**Stored items:**

════════════════════

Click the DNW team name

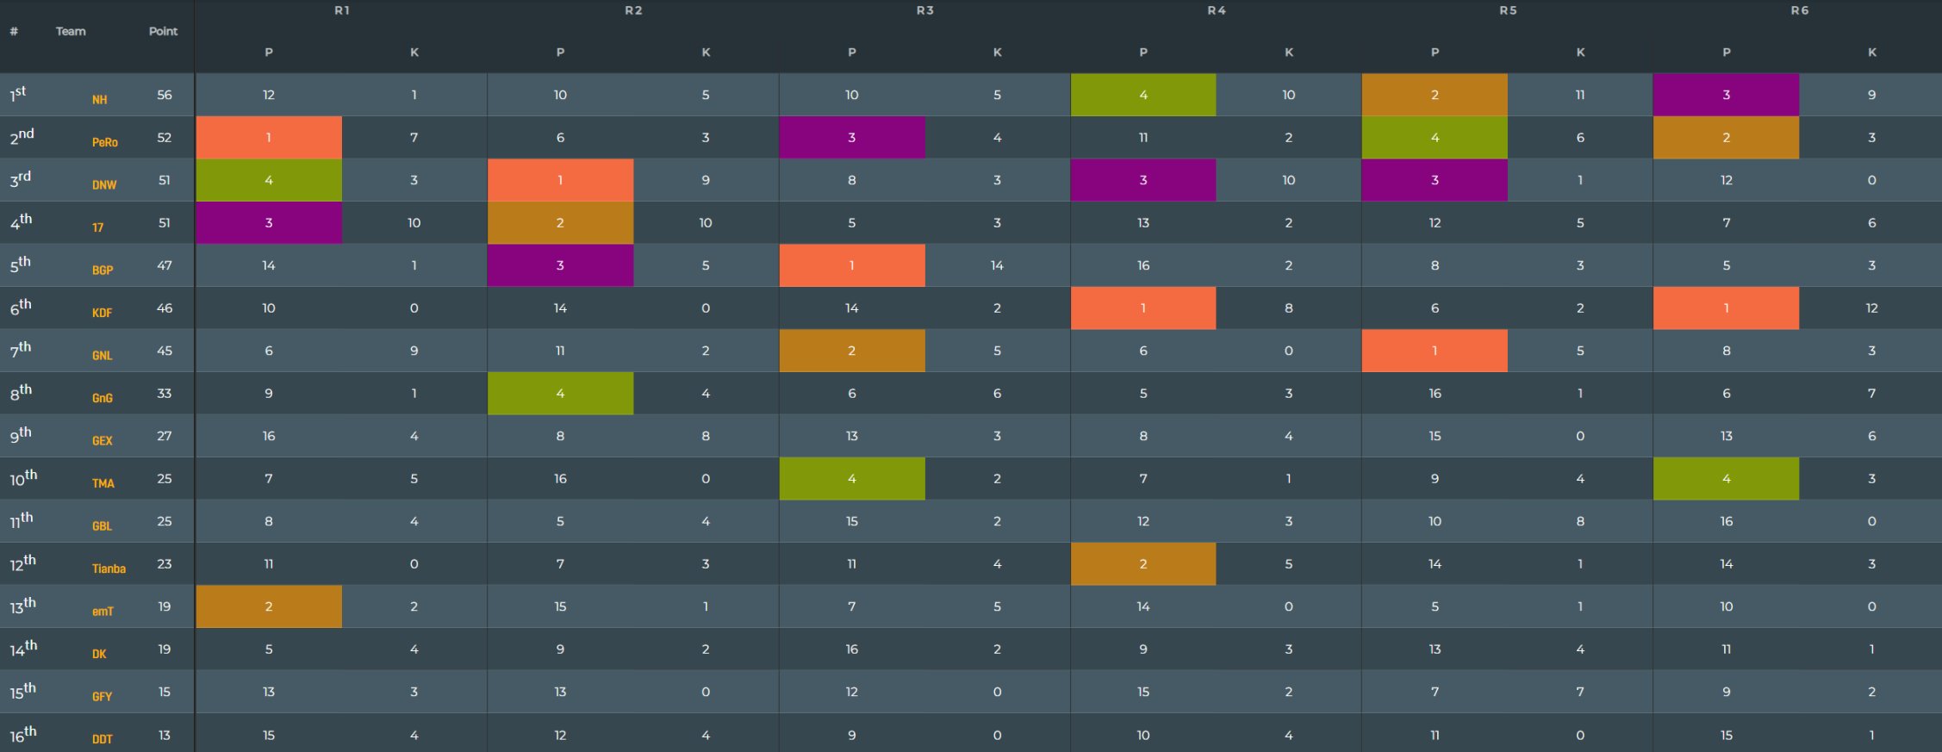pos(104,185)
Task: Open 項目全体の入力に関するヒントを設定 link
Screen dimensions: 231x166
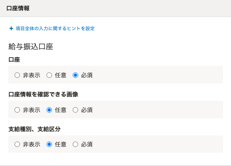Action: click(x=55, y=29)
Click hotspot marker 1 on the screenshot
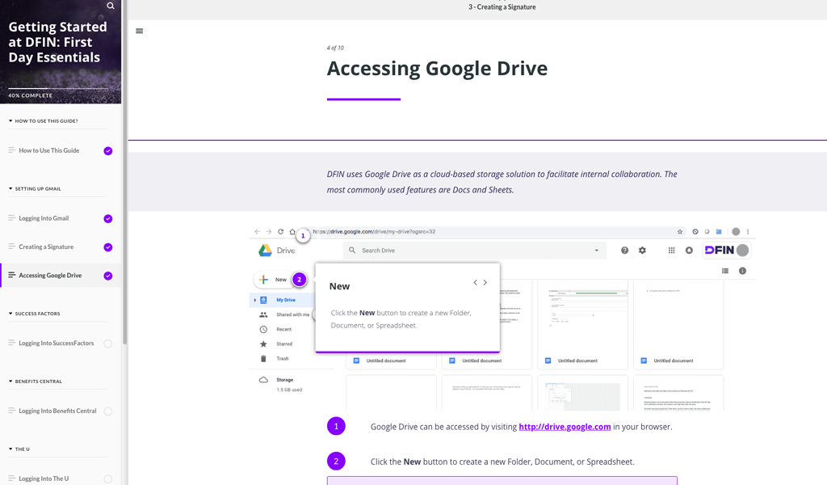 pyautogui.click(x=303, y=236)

════════════════════

**Your objective:** Give again exactly the lines from the one holding "Screen dimensions: 231x166" to the final line of the records, both ends included; any pictures stay out.

**Exercise output:**
Screen dimensions: 231x166
Action: click(x=55, y=29)
Click hotspot marker 1 on the screenshot
 pyautogui.click(x=303, y=236)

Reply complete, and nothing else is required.